奈良先端科学技術大学院大学(NAIST)は、生体内で神経を光刺激するための超小型ワイヤレス型デバイスを開発したと発表した。
この成果は、先端科学技術研究科 物質創成科学領域の徳田崇准教授、太田淳教授、モントリオール理工科大学のMohamad Sawan(モハマド・サワン)教授らによるもの。詳細は、米国オンライン科学誌「AIP Advances」に掲載された。
生命現象を光で操作するオプトジェネティクス(光遺伝学)の急激な進歩に伴い、小型・軽量・ワイヤレスの生体埋め込み光刺激技術の開発が進められてきたが、従来の電磁波による電力伝送は、デバイスサイズが1mm付近に至ると極端に効率が低下することが課題とされてきた。
そこで研究グループは、1mmクラスの超小型化のためには、面積を小さくしても得られる電圧の変わらない太陽電池を用いた光電力伝送を利用するほうが合理的であると考えた。数mmから数cm程度の距離で生体内に侵入することができ、埋め込み光刺激デバイスのためのエネルギー伝送に利用できるという赤色光や近赤外光(波長0.8~1.1μm程度)の特徴を利用する。
研究では、ごく小さな太陽電池でも、エネルギーが十分貯まるまで待ってから使えば、光刺激のための青色発光ダイオードを駆動できるという考えのもと、Si CMOS(相補的金属酸化物半導体)技術を利用して製造した1.25mm四方、厚さ0.15mmのチップ上に、発電能力がある超小型オンチップ太陽電池17個と、電圧監視・LED制御回路を集積化したものを用いた。
汎用技術で製造したCMOSチップに、独自の追加プロセス(加工処理)を施すことで、生体埋め込み対応ワイヤレス型光刺激デバイスを実現した。デバイスに赤外光を照射すると、0.1~数秒程度の充電時間の後、十分にエネルギーが蓄積された時点で青色の発光が得られたという。なお、デバイスの体積は約1mm3、重量は2.3mgであり、これまでの報告例と比較して最小であるという。

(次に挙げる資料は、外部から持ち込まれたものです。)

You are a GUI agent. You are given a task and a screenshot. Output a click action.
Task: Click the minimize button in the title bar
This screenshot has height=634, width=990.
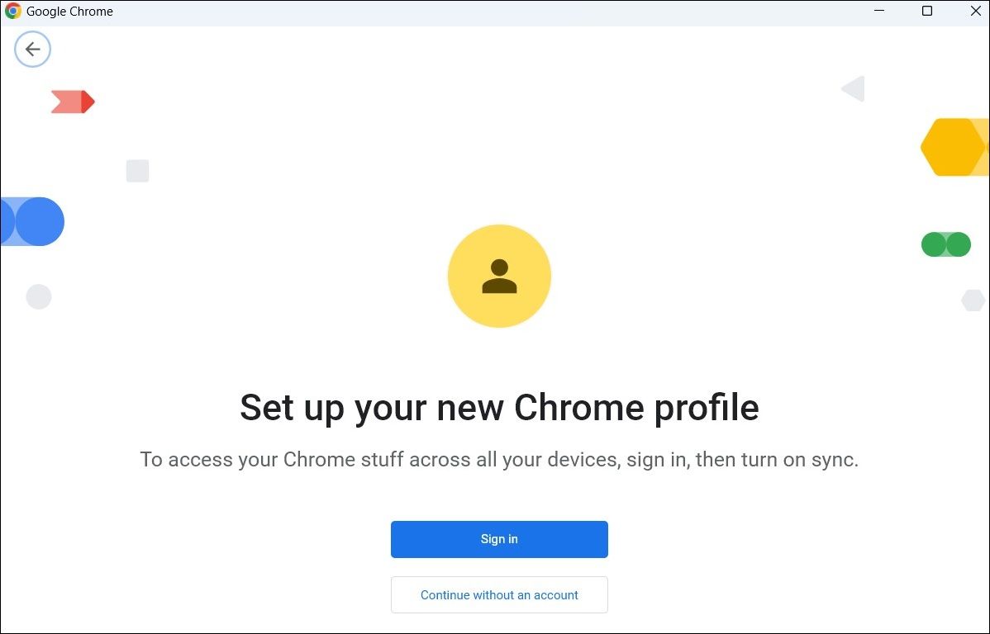pos(879,11)
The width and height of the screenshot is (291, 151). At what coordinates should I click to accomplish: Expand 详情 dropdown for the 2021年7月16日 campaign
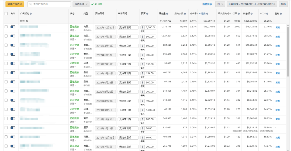[x=72, y=67]
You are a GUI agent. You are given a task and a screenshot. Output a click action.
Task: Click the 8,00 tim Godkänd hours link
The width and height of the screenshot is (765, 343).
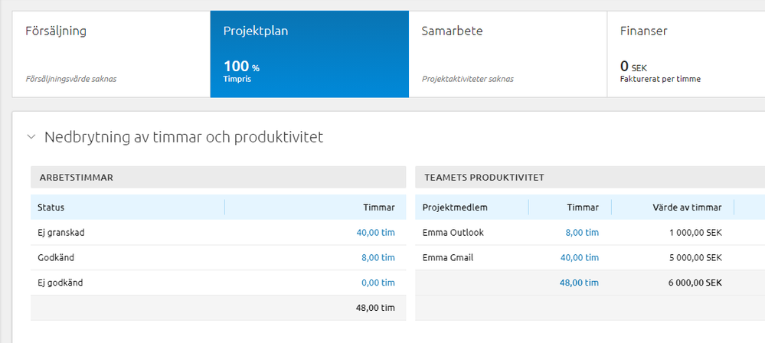(x=378, y=258)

今回の結果により、実験動物の負担を低減し、自由に行動させながら、より自然に近い形でオプトジェネティクス研究を行うことが期待できるという。研究開発のためのツールとして、脳科学・神経科学の発展、ひいては創薬や医療の発展に寄与することが期待される。徳田准教授は、1年以内に共同研究中のグループとの詳細な実証研究を進めたいという考えだ。